FACTUAL AND PROCEDURAL BACKGROUND
        Appellant 
was indicted for assault causing bodily injury to his wife.  In the 
indictment, the State asserted that Appellant had a prior conviction for assault 
causing bodily injury to a family member, and, in the habitual offender notice, 
that Appellant had been convicted for burglary of a habitation and assault 
causing bodily injury to a child.  During the guilt/innocence phase of the 
trial, Appellant testified on direct examination that on the day and night he 
assaulted his wife, he had been drinking, driving drunk, and taking 
methamphetamine and marijuana.  He also testified on direct examination 
that he had pleaded guilty and been convicted twice for escape, three times for 
theft over $20,000, twice for injury to a child, twice for assault, twice for 
failure to identify himself to a police officer, and once for burglary of a 
habitation.  Further, on cross-examination, he testified that he had 
previously been convicted of assault causing bodily injury to a family member.
        During 
the punishment phase of the trial, the State admitted into evidence three 
penitentiary packets. State’s exhibit 6 is a pen packet for a 2001 conviction 
for burglary of a habitation. State’s exhibit 7 is a pen packet for two 
separate 1990 convictions for intentionally and knowingly causing bodily injury 
to a child. These two exhibits were admitted to prove the allegations in the 
habitual offender notice in the indictment. State’s exhibit 8 established that 
Appellant had three prior convictions for theft of property over $20,000. 

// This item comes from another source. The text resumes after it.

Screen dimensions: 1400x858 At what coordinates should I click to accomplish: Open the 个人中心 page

Appellant’s attorney did not object to the admission of the pen packets. In 
the court’s charge to the jury on punishment, the trial court instructed the 
jury that it could take into consideration all of the evidence admitted in the 
full trial. The trial court further instructed the jury of its choices 
concerning the range of punishment depending on whether the jury found beyond a 
reasonable doubt that Appellant had committed the offenses set out in the 
habitual offender notice: if it found beyond a reasonable doubt that Appellant 
was the same person who was convicted of the offenses set out in the habitual 
offender notice, the range of punishment would be twenty-five to ninety-nine 
years, but if it did not, the range of punishment would be two to ten years.
        Appellant 
does not complain about his assault conviction but instead attacks his 
thirty-five year sentence. In his sole point on appeal, Appellant asserts that 
article 37.07, section 3(a) of the code of criminal procedure requires the trial 
court to instruct the jury that the State has the burden to prove extraneous 
offenses beyond a reasonable doubt before those extraneous offenses can be 
considered as evidence at punishment, and that the trial court erred by failing 
to so instruct the jury at the punishment phase of his trial.

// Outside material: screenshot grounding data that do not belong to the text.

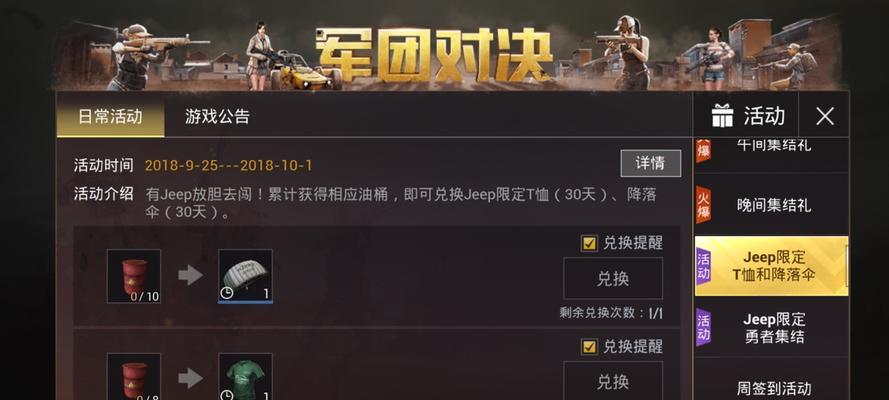
Task: Click the gift box icon beside 活动
Action: pyautogui.click(x=722, y=116)
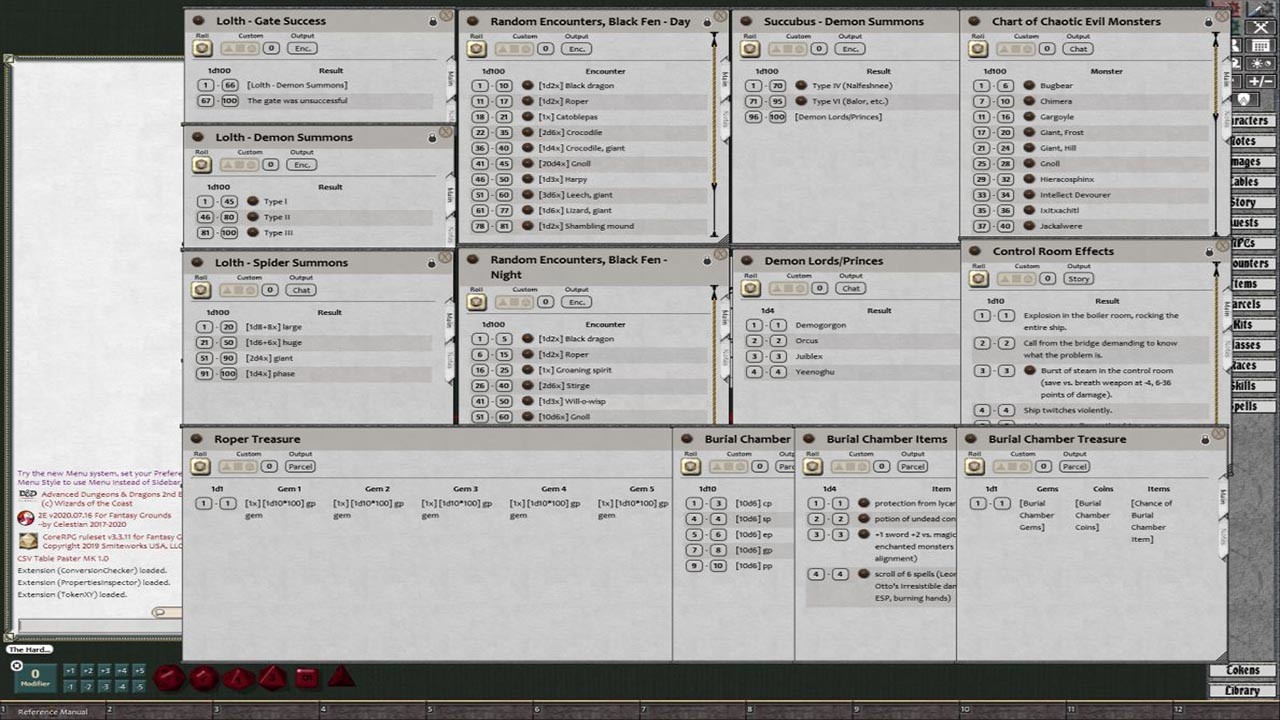Cycle Output "Enc." on Black Fen - Night encounters

pyautogui.click(x=577, y=301)
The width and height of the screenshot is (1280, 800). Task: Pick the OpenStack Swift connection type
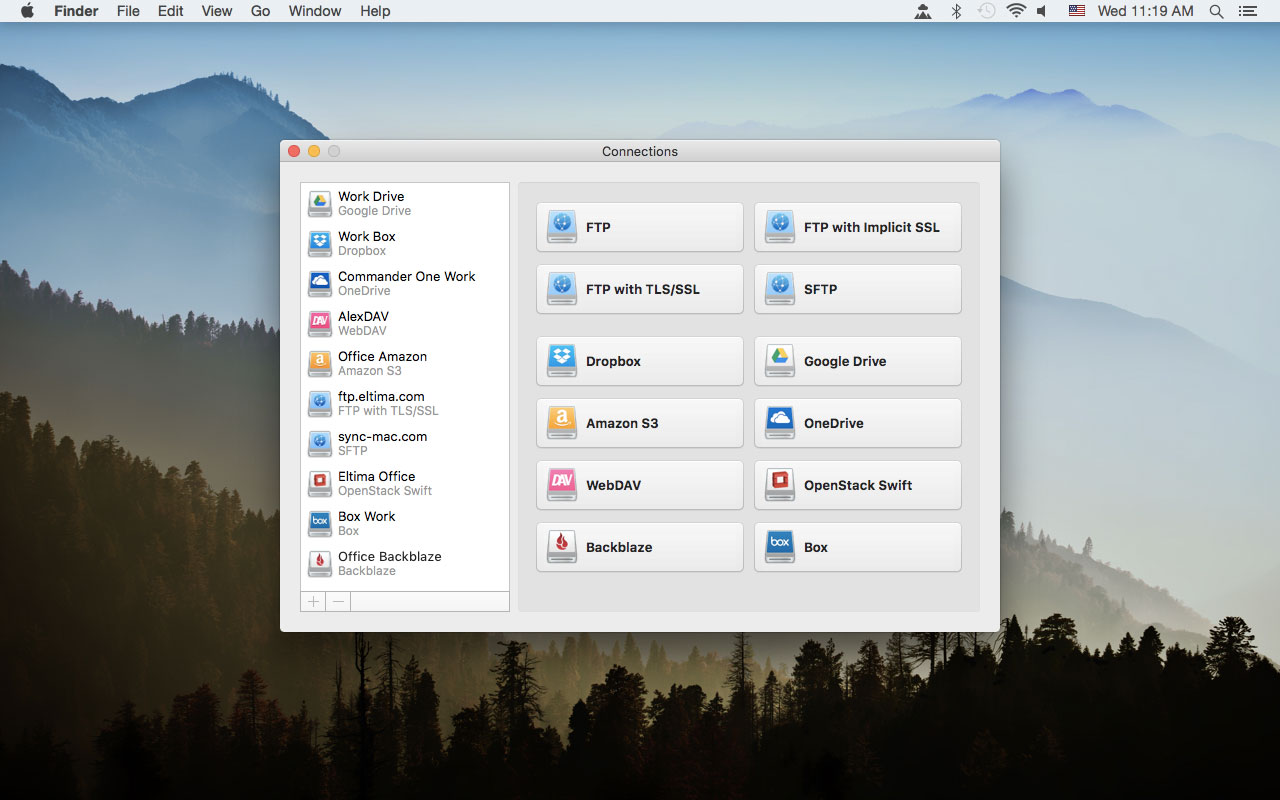click(x=857, y=485)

EXTRANEOUS OFFENSE EVIDENCE
Prior Criminal Record
        Article 
37.03, section 3 provides,
  
Regardless of the plea and whether the punishment be assessed by the judge or 
the jury, evidence may be offered by the state and the defendant as to any 
matter the court deems relevant to sentencing, including but not limited to the 
prior criminal record of the defendant, his general reputation, his 
character, an opinion regarding his character, the circumstances of the offense 
for which he is being tried, and, notwithstanding Rules 404 and 405, Texas Rules 
of Evidence, any other evidence of an extraneous crime or bad act that is 
shown beyond a reasonable doubt by evidence to have been committed by the 
defendant or for which he could be held criminally responsible, regardless 
of whether he has previously been charged with or finally convicted of the crime 
or act.
  
 
Tex. Code Crim. Proc. Ann. art. 37.07, § 3(a)(1) (Vernon Supp. 2004-05) 
(emphasis added).
        The 
Texas Court of Criminal Appeals recently addressed whether a 
beyond-a-reasonable-doubt instruction is required for prior convictions 
introduced at punishment.  In Bluitt v. State, the court held that 
the trial court need not give a beyond-a-reasonable-doubt instruction concerning 
extraneous offenses when those offenses resulted in either a final conviction, 
probation, or deferred adjudication. 137 S.W.3d 51, 54 (Tex. Crim. App. 2004).  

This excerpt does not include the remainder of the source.